Abstract TP133: Interactive Development of Direct and Indirect Bypass After Combined Revascularization for Moyamoya Disease: The Significance of Indirect Bypass
Background & Purpose: The additional effects of indirect bypass on combined revascularization surgery in moyamoya disease (MMD) remain unclear. Our purpose in this study is to evaluate how direct and indirect bypass in combined revascularization change through long term follow up and to analyze the clinical factors or hemodynamic parameters involved in these changes.
Methods: A retrospective survey was conducted with a sample size of 97 hemispheres from 69 consecutive patients (43 adults and 26 children) with MMD treated by combined revascularization. We used magnetic resonance angiography (MRA) to evaluate bypass development with the diameters of superior temporal artery (STA) for the direct bypass and middle meningeal artery (MMA) and deep temporal artery (DTA) for the indirect bypass. A multivariate logistic regression analysis was used to study the related multiple variables on bypass development.
Results: Good indirect bypass indicated by MMA development was seen 78% of the adult hemispheres and 95% of the pediatric ones. Dual development of direct and indirect bypasses was most frequently observed (47% and 56% of the adult and pediatric hemispheres, respectively). When indirect bypasses developed, 28% of the STAs reduced in diameter reciprocally from the acute to the chronic phases after surgery. The development of indirect bypass was significantly better in the adult hemispheres at Suzuki stage 4 or greater (P=0.02; odds ratio 7.4, 95% confidence interval, 1.4-39.4). The disease onset type and the hemodynamic parameters were not associated with the development of surgical revascularization.

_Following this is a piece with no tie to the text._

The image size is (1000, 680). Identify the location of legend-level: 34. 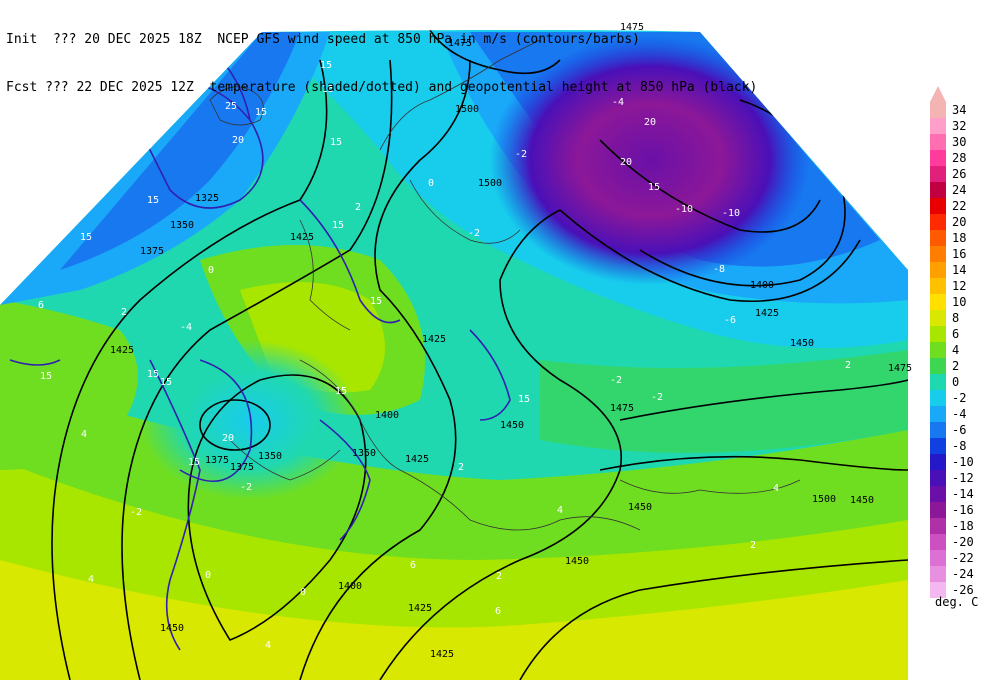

Conclusions: Indirect bypass developed effectively in both adult and pediatric patients, even in the presence of direct bypass. The universal application of indirect bypass is considered an optimal surgical strategy to maximize revascularization in MMD.
Author Disclosures: K. Tokairin: None. H. Uchino: None. K. Kazumata: None. M. Ito: None. N. Nakayama: None. K. Houkin: None.
- © 2017 by American Heart Association, Inc.